La ironía es que ese acuerdo de noviembre parece haber sido superado por los hechos. Nada de lo que incluía parece tener relevancia en la coyuntura actual. Si bien la oposición sigue abrazando la idea de una nueva constitución, parece evidente que, de seguir el coronavirus entre nosotros cuando llegue la primavera, el plebiscito no será la primera preocupación de la ciudadanía. Es cierto que la gente seguirá a favor de una nueva constitución, porque, después de todo, la percepción generalizada es que una nueva constitución ampliará la protección de derechos y terminará con las injusticias.
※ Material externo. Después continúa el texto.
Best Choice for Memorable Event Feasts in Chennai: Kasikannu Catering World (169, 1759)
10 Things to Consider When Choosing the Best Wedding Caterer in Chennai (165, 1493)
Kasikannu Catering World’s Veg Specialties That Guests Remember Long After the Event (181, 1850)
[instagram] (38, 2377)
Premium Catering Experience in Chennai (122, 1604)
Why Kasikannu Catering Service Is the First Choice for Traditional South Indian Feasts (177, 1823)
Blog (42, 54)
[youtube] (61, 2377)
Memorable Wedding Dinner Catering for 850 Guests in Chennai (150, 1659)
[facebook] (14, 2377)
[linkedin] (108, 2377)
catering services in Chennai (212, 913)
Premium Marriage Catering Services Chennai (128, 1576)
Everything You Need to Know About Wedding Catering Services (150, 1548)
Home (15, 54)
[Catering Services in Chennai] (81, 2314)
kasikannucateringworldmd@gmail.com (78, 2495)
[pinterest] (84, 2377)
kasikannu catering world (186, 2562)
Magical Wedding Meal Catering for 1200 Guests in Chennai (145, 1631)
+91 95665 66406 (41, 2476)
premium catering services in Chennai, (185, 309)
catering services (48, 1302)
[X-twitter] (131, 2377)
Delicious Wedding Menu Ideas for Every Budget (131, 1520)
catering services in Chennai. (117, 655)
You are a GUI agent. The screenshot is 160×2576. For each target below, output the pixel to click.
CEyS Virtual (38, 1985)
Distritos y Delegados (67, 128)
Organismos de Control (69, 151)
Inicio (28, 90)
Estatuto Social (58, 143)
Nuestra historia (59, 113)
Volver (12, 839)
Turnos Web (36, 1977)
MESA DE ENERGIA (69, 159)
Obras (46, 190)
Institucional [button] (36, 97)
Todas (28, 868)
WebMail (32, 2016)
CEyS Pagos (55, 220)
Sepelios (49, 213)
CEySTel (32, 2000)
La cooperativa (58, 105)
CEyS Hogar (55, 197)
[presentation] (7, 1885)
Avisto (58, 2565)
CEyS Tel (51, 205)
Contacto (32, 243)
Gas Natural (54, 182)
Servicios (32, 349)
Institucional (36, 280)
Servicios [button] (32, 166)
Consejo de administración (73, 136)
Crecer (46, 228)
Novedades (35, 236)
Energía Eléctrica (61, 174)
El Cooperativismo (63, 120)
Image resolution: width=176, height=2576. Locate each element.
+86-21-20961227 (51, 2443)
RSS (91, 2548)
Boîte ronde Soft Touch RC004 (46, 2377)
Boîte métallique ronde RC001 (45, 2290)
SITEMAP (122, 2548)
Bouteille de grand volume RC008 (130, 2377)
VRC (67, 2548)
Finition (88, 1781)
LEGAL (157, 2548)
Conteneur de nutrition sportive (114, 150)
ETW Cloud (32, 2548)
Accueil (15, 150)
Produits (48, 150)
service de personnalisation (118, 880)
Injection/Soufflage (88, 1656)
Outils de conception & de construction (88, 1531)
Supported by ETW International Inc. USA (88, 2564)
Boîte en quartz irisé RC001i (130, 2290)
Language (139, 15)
Para la gente, una nueva constitución significa que lograrán cambios tan concretos como el fin de las AFP. Las expectativas de las personas pueden estar erradas. Pero la gente cree que la nueva constitución será como una vacuna mágica que ponga fin a todos los problemas económicos y sociales que aquejan a la población.

Pero el hecho que la clase política se haya olvidado del acuerdo de noviembre y esté ahora hablando de uno nuevo confirma que el contenido del pacto original no abordaba los problemas de fondo que aquejan al país. Los chilenos todavía quieren expandir sus derechos, aunque ahora también suman nuevas necesidades económicas. Si el estallido social se gatilló por las altas expectativas que tenía la gente, a ellas hay que sumar ahora los miedos concretos y reales a perder el empleo y caer en la pobreza. La gente quiere crecimiento económico y mejores condiciones de vida. Si equivocadamente pensaron que un acuerdo por una nueva constitución los llevaría a eso, ahora va quedando claro que el conseguido en noviembre no les da respuestas a sus necesidades inmediatas ni a sus sueños de un mejor futuro.

Por eso, el gobierno ahora impulsa un nuevo acuerdo. La poca disposición de la oposición a sentarse a negociar amenaza el éxito de la iniciativa de gobierno. Pero el hecho que toda la clase política reconozca la necesidad de forjar un nuevo acuerdo deja más que claro que el gran y celebrado Acuerdo por la Paz Social y una Nueva Constitución alcanzado en noviembre de 2019 ha sido superado por la realidad. Las necesidades inmediatas y de mediano plazo que tienen ahora los chilenos precisa que la clase política se siente a forjar un nuevo acuerdo. Es de esperar que esta vez el contenido del acuerdo se haga cargo más de las necesidades de la gente que de las demandas y agendas de los partidos que primaron en el acuerdo de noviembre de 2019.